[Dataset entries]
* * * * *
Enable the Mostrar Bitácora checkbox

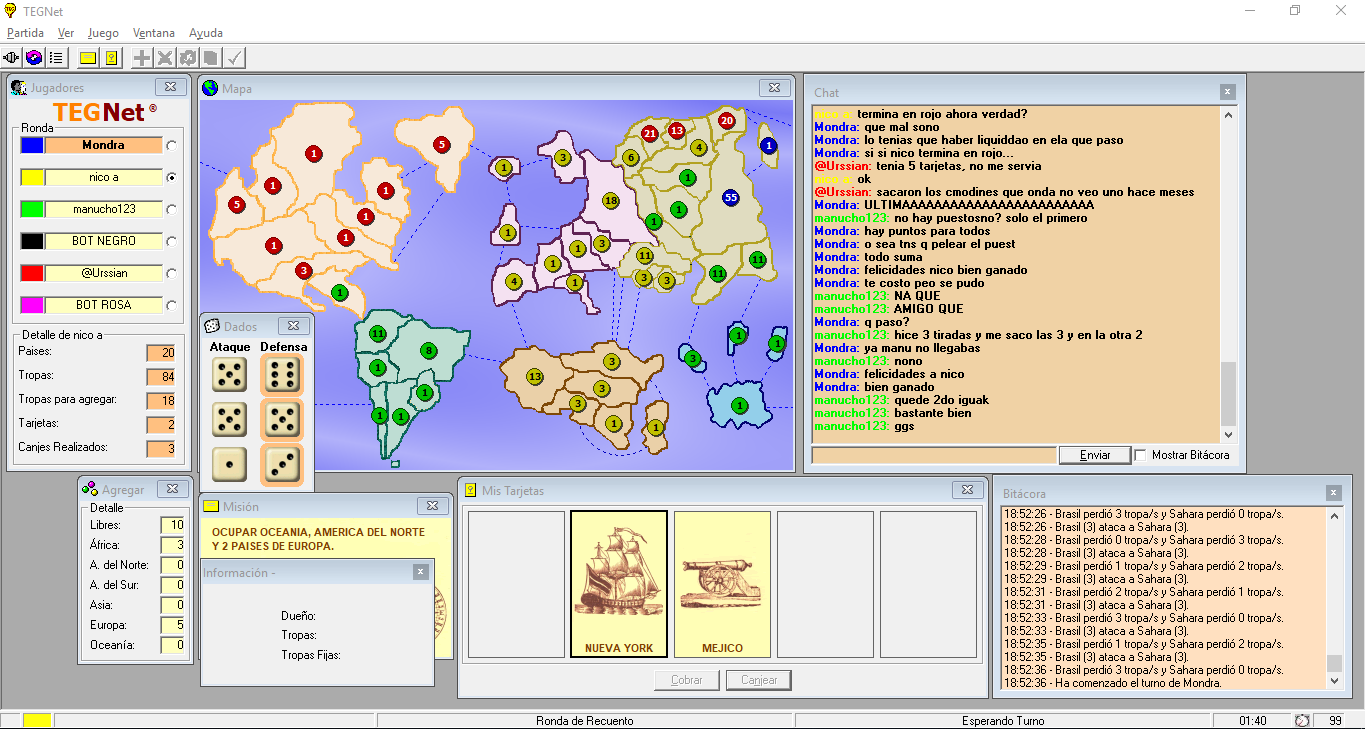pos(1140,456)
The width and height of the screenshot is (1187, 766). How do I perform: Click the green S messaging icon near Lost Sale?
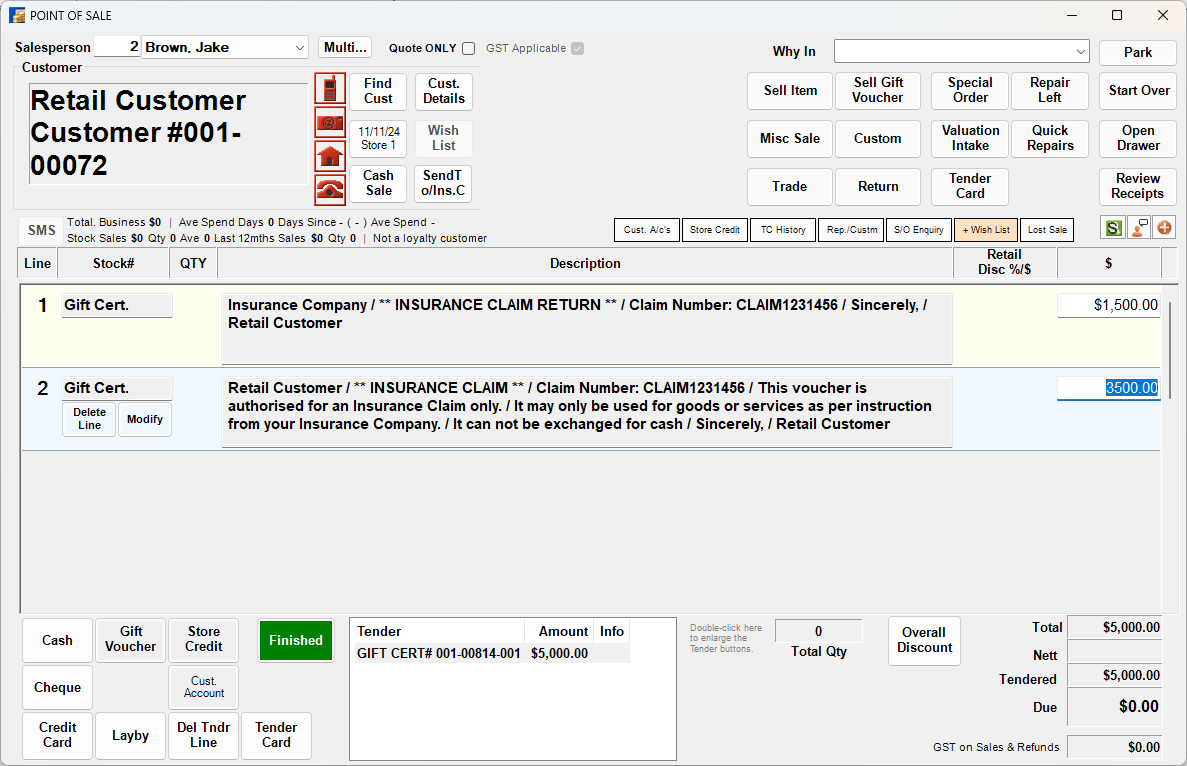coord(1112,228)
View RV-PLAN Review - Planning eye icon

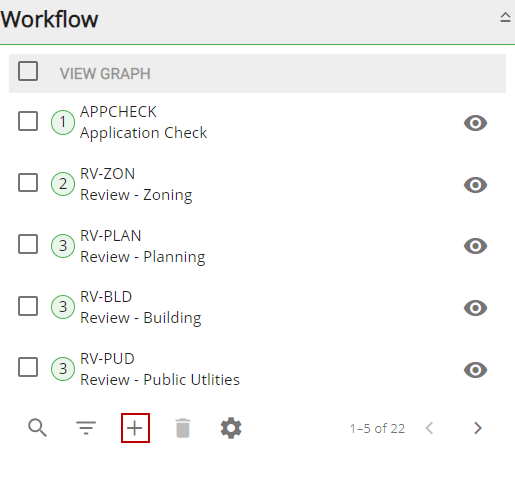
* * * * *
**EXERCISE INSTRUCTIONS:** With the pictures set aside, please write out all of the records above exactly.

**OUTPUT OF THE TASK:**
Enable the Mostrar Bitácora checkbox

pos(1140,456)
The width and height of the screenshot is (1187, 766). How do I perform: Click the green S messaging icon near Lost Sale?
coord(1112,228)
View RV-PLAN Review - Planning eye icon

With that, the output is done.